----- Task material

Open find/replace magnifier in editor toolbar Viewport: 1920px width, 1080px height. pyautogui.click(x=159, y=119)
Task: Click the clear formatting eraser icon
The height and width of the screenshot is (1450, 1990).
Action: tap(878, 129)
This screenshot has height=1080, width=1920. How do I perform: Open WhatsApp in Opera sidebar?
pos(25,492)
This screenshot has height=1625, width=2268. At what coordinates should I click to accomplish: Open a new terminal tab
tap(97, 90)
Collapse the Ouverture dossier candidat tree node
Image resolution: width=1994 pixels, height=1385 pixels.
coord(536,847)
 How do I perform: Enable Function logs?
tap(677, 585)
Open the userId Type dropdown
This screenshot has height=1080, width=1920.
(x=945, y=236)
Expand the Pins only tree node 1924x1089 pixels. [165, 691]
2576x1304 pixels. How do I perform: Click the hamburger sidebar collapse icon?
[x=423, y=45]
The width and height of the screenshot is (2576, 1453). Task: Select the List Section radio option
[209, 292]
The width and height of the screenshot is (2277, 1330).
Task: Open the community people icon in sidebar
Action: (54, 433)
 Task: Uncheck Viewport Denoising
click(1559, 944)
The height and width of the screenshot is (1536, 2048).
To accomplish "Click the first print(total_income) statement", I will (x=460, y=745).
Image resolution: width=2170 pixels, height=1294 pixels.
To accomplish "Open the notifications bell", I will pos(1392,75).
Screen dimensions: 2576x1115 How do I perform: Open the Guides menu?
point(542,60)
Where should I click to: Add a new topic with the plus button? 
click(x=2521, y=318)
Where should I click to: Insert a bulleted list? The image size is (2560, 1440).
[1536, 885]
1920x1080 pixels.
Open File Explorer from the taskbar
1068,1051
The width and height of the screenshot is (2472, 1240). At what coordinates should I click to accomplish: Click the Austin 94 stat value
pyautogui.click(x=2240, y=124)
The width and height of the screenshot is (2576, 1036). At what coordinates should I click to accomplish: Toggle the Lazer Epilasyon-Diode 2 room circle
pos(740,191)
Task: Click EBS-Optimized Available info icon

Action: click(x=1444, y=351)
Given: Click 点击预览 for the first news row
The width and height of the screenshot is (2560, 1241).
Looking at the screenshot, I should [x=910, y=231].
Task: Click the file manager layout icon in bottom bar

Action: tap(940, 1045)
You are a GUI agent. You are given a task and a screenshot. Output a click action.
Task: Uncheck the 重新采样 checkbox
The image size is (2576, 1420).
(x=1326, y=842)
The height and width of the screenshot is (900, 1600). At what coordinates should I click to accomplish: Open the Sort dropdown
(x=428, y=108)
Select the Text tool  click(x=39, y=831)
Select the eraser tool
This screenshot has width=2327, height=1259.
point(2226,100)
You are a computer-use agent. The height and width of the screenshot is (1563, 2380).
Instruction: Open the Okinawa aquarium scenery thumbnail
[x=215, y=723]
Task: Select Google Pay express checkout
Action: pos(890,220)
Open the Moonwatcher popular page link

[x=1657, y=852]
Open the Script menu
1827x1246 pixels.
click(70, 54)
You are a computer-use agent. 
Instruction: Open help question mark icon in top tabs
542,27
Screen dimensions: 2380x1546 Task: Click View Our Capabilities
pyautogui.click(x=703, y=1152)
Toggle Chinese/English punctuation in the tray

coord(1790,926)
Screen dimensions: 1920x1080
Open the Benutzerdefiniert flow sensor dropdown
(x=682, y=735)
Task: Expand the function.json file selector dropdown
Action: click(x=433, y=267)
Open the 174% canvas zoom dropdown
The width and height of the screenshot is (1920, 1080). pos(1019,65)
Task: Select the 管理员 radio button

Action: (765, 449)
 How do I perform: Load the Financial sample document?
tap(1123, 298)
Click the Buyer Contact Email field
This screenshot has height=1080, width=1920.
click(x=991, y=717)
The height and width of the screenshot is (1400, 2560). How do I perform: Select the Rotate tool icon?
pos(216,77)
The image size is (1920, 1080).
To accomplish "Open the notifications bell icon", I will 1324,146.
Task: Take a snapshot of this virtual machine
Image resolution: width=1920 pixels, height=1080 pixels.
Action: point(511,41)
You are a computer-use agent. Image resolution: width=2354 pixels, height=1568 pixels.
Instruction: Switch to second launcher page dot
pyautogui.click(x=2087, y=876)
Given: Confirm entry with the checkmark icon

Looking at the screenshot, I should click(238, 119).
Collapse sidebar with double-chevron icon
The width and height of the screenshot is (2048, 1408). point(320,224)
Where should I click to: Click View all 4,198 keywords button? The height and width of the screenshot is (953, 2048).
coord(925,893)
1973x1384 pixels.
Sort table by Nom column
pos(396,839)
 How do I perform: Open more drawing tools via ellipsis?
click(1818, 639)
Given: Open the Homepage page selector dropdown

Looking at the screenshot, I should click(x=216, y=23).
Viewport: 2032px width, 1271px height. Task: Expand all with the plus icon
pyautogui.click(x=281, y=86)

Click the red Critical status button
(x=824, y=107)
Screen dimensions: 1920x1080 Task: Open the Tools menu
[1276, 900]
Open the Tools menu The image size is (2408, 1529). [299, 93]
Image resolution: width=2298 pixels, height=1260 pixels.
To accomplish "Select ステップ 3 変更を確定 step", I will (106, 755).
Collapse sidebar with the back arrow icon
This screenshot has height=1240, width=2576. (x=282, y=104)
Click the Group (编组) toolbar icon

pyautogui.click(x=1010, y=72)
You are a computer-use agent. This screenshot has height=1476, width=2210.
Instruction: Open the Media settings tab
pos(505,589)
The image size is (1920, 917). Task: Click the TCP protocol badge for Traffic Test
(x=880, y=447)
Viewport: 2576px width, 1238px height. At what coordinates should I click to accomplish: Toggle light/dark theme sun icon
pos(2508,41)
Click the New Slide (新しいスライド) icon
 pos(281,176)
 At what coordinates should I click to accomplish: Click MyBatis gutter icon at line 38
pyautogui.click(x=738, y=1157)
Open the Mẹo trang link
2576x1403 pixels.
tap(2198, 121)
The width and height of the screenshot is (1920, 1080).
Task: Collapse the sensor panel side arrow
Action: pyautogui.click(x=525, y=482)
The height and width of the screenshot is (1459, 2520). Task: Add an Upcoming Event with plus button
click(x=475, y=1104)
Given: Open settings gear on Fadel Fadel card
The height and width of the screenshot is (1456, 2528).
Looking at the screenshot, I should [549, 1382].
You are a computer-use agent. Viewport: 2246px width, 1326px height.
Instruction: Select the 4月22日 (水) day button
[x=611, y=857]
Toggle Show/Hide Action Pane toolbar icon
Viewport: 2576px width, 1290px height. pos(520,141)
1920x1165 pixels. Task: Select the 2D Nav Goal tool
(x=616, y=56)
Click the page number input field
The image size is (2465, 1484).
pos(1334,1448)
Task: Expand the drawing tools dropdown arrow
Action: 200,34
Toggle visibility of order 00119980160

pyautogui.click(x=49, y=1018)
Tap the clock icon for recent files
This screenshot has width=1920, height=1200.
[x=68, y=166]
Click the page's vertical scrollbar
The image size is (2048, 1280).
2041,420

----------

◆ Task details
Look above for the line with "Instruction: Switch to" and the line with "Open the Mẹo trang link"; transcribe both and all lines in between, exactly, and nothing else.

◆ Completed exercise
Instruction: Switch to second launcher page dot
pyautogui.click(x=2087, y=876)
Given: Confirm entry with the checkmark icon

Looking at the screenshot, I should click(238, 119).
Collapse sidebar with double-chevron icon
The width and height of the screenshot is (2048, 1408). point(320,224)
Where should I click to: Click View all 4,198 keywords button? The height and width of the screenshot is (953, 2048).
coord(925,893)
1973x1384 pixels.
Sort table by Nom column
pos(396,839)
 How do I perform: Open more drawing tools via ellipsis?
click(1818, 639)
Given: Open the Homepage page selector dropdown

Looking at the screenshot, I should click(x=216, y=23).
Viewport: 2032px width, 1271px height. Task: Expand all with the plus icon
pyautogui.click(x=281, y=86)

Click the red Critical status button
(x=824, y=107)
Screen dimensions: 1920x1080 Task: Open the Tools menu
[1276, 900]
Open the Tools menu The image size is (2408, 1529). [299, 93]
Image resolution: width=2298 pixels, height=1260 pixels.
To accomplish "Select ステップ 3 変更を確定 step", I will (106, 755).
Collapse sidebar with the back arrow icon
This screenshot has height=1240, width=2576. (x=282, y=104)
Click the Group (编组) toolbar icon

pyautogui.click(x=1010, y=72)
You are a computer-use agent. This screenshot has height=1476, width=2210.
Instruction: Open the Media settings tab
pos(505,589)
The image size is (1920, 917). Task: Click the TCP protocol badge for Traffic Test
(x=880, y=447)
Viewport: 2576px width, 1238px height. At what coordinates should I click to accomplish: Toggle light/dark theme sun icon
pos(2508,41)
Click the New Slide (新しいスライド) icon
 pos(281,176)
 At what coordinates should I click to accomplish: Click MyBatis gutter icon at line 38
pyautogui.click(x=738, y=1157)
Open the Mẹo trang link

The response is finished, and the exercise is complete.